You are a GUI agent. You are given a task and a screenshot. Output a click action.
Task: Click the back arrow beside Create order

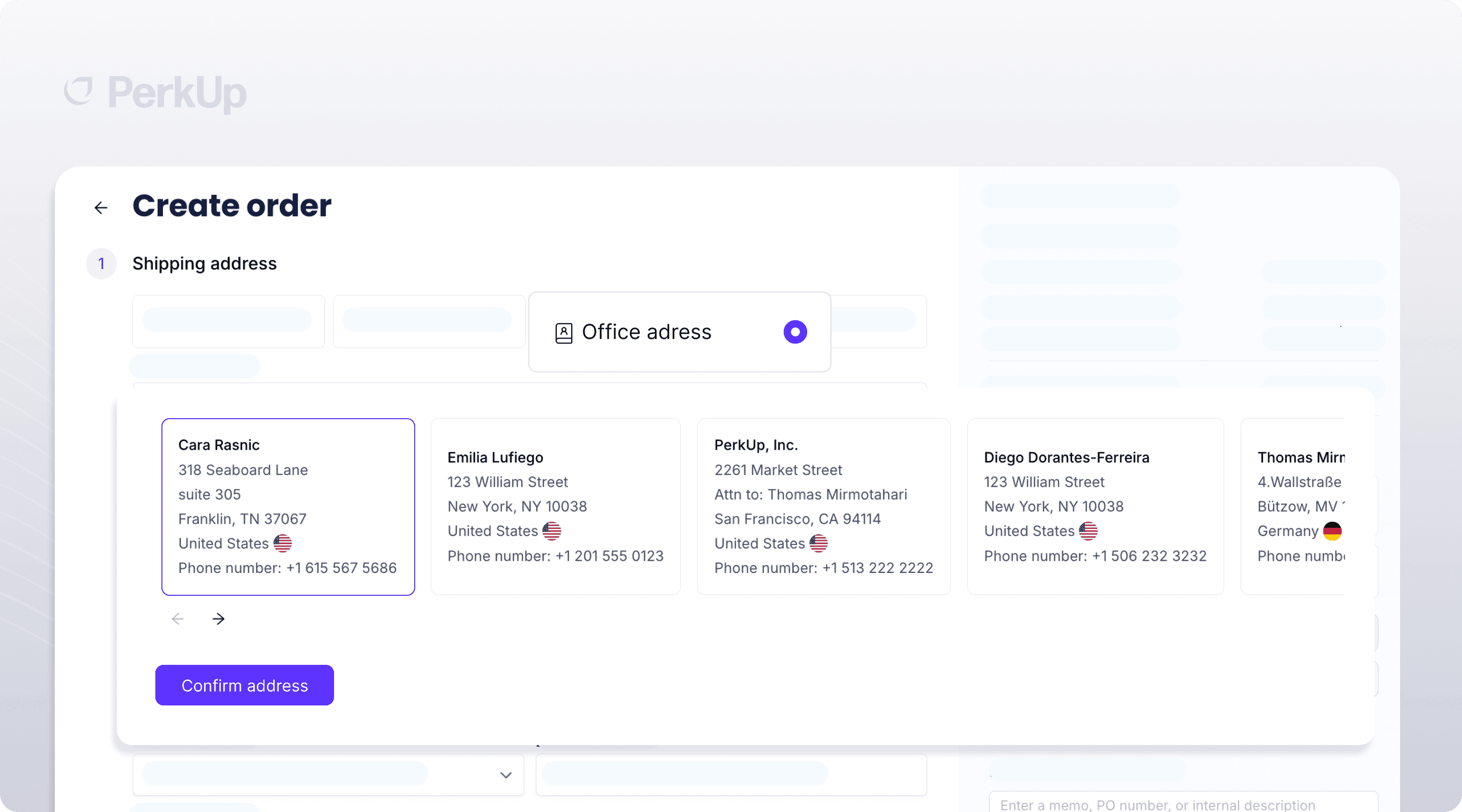pyautogui.click(x=101, y=208)
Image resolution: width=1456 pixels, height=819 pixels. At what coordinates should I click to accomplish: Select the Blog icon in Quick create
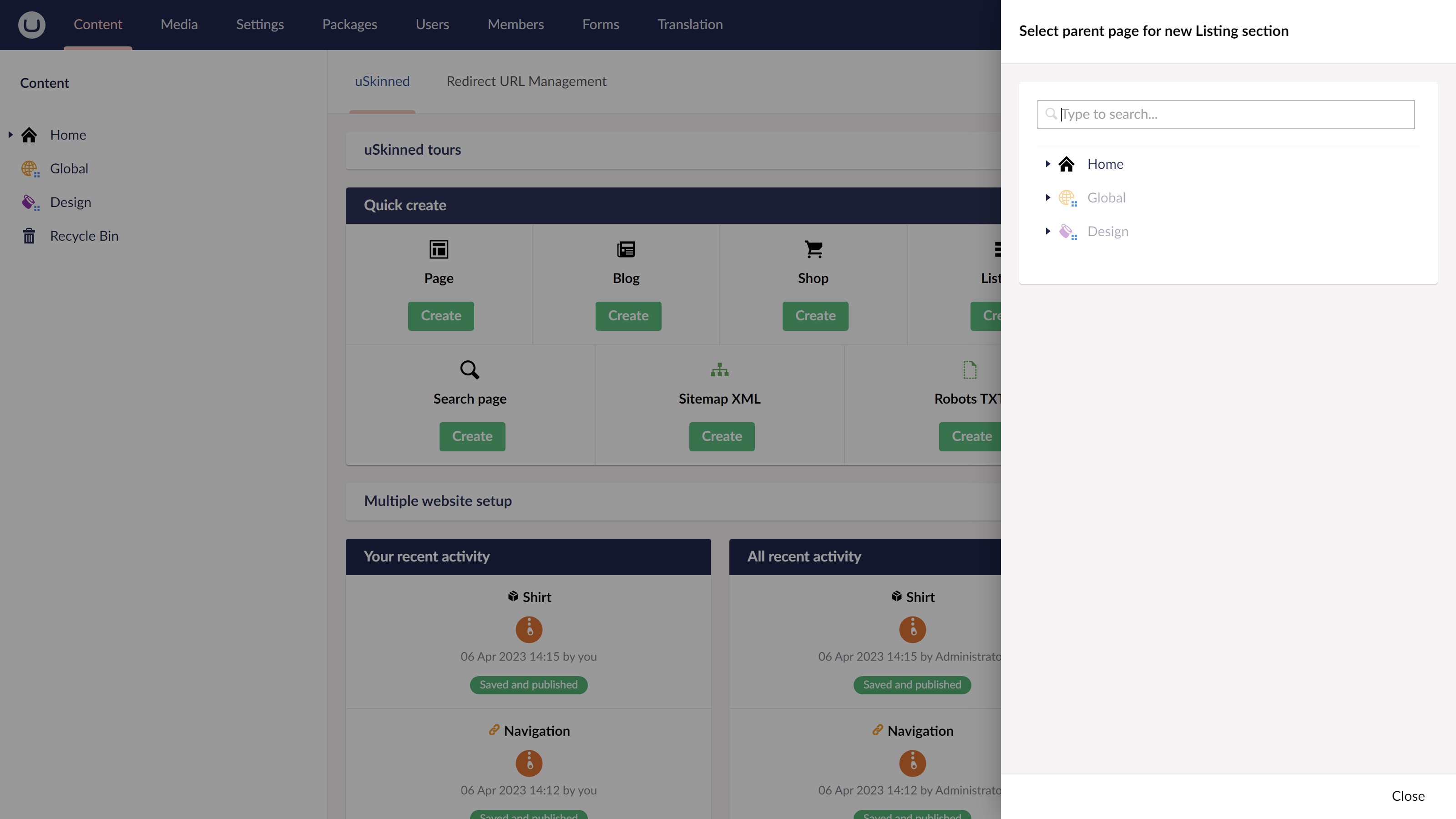click(x=626, y=249)
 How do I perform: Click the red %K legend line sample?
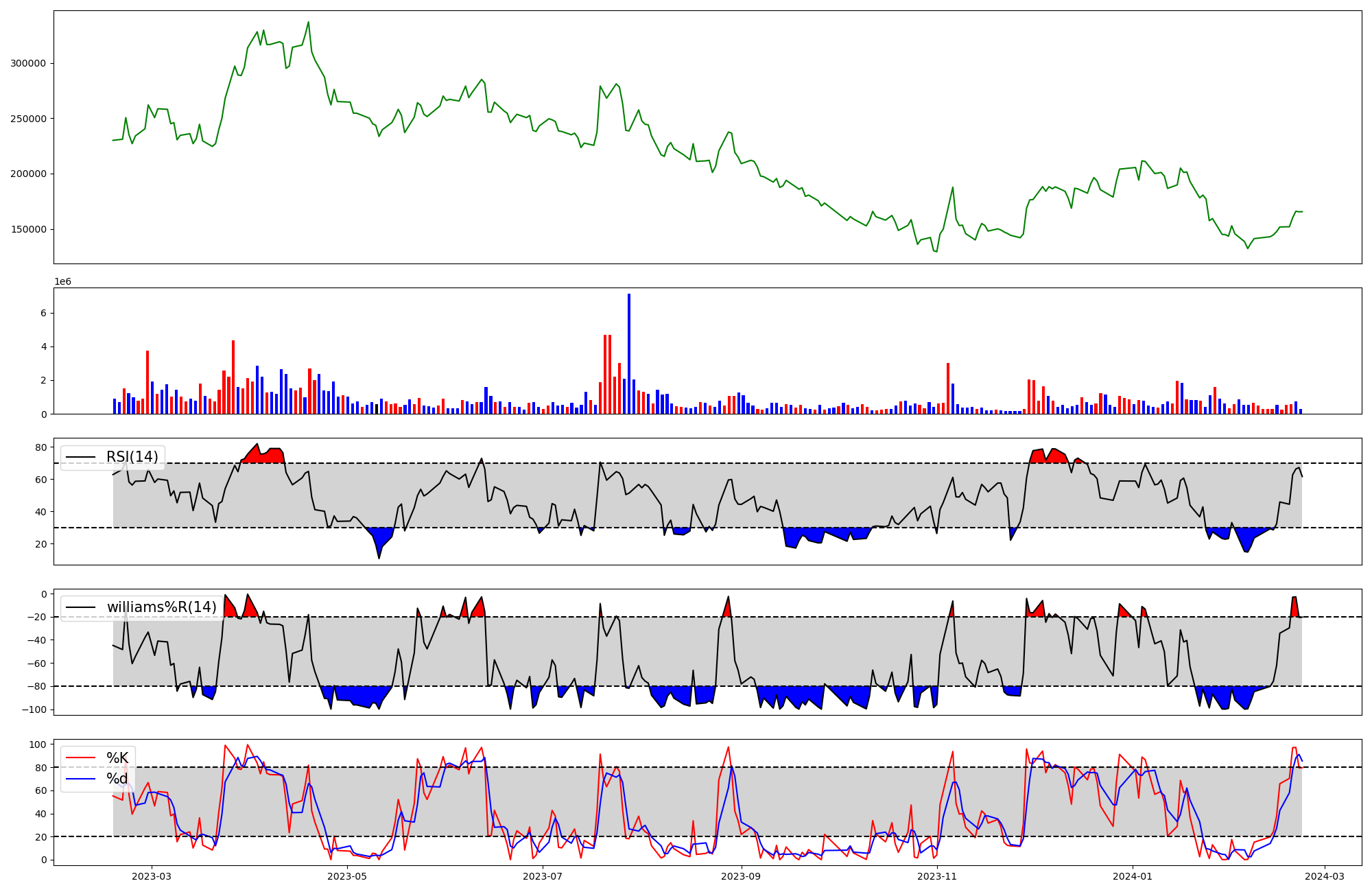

▶ Task item
Provide the listing above once more, exactly, with the pictures removed.

▶ Output below
You are a GUI agent. You are given a task and a screenshot. Output a click action.
Task: Click the back arrow beside Create order

pyautogui.click(x=101, y=208)
Image resolution: width=1456 pixels, height=819 pixels. At what coordinates should I click to accomplish: Select the Blog icon in Quick create
click(x=626, y=249)
 How do I perform: Click the red %K legend line sample?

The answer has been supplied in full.